### Problem 1
Translate this sentence from the text on nuthatches into Spanish: "Nuthatches store seeds in the bark of trees."
### Problem 2
Continue the text on nuthatches from its last sentence.

### Text under study
========

Biology – Nuthatch
Editor | On 31, Jul 2019
Like many people who watch birds, I have my favourites. The nuthatches that feed outside my office window for instance.
Quirky little birds. Shaped like stubby cigars, with their short tails, thick necks and their characteristic racing-stripe logo. And that disconcerting habit of spending time upside down. I wish I could do that. Of course, I wish I could walk up walls and hang from the ceiling like a gecko, too. But why do nuthatches walk down the trunks of trees, anyway? And, perhaps more importantly, why are they the only species of bird that does it?
“There’s no definitive answer to that,” said Cameron Ghalambor, a professor of biology at Colorado State University who has studied red-breasted nuthatches. The theory is the birds benefit from their different viewpoint. “You can imagine a creeper or a woodpecker facing the bark of a tree and looking up in the crevices of the bark for food items,” he said. “But there is this unexploited niche that you could access if you were working your way down the tree.”
Nuthatches store seeds in the bark of trees. Caching seeds so they can be seen going down the tree may keep them safe from other birds going up the tree, he said. “That’s a very important part of their winter diet. Starting in the fall they cache as many seeds as they can. Bird feeders have made their lives a little easier.”

========

### Provided data
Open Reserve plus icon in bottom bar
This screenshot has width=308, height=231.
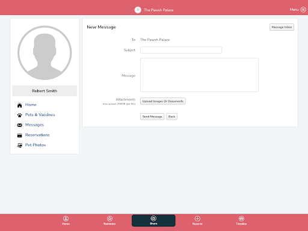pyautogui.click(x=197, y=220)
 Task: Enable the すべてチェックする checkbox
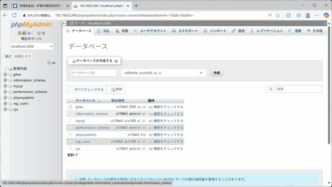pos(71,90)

========

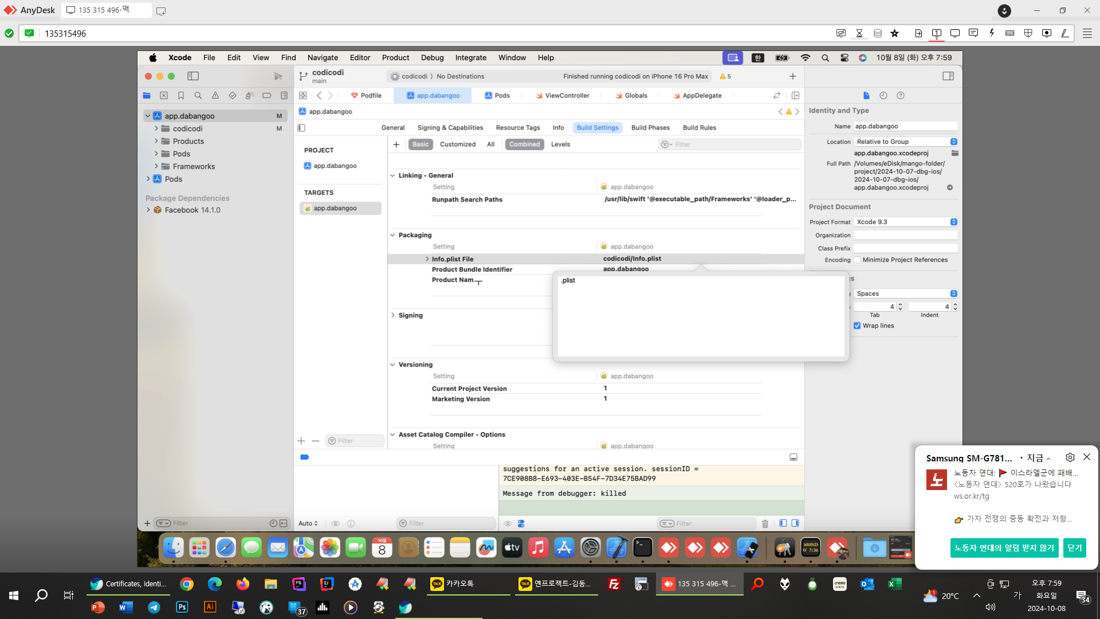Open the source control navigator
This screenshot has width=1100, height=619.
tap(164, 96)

========

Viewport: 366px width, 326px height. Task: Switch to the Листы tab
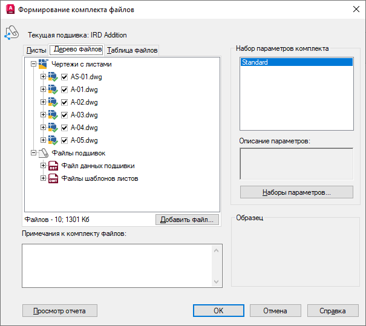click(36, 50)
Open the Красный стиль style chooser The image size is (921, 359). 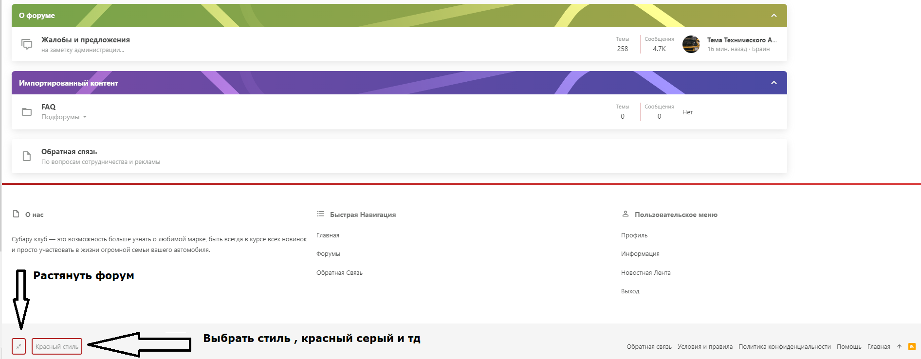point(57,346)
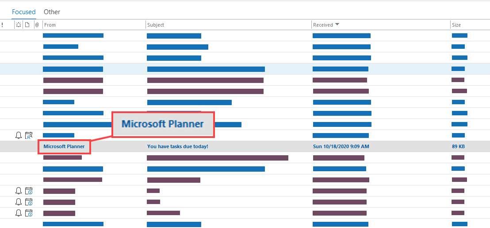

========

### Task result 1
Los trepadores almacenan semillas en la corteza de los árboles.

### Task result 2
Actually, Ghalambor explained, walking isn’t quite the correct word for what nuthatches do. “They look like they’re walking, but they sort of hang off the bark by the number one toe, also called the hallux, the backward-pointing toe…as they make their way down. It happens so quickly. It’s a very natural movement for them, but among birds it’s a very unique way of locomotion.”
Contradiction-wise, like most forms of nature, what all Nuthatch’s have evolved to do is be more Productive than their neighbours. What makes that difficult in this case is, a) competition from other species of birds, and b) the inability to detect food that might have fallen in to cracks and crevices. We can map the problem onto the Matrix as follows:
The strategy of facing down the tree rather than the conventional up-direction makes for a very nice illustration of Principle 13, The Other Way Around. The elongated hallux is then an equally nice illustration of either or both Principle 3, Local Quality, and Principle 4, Asymmetry.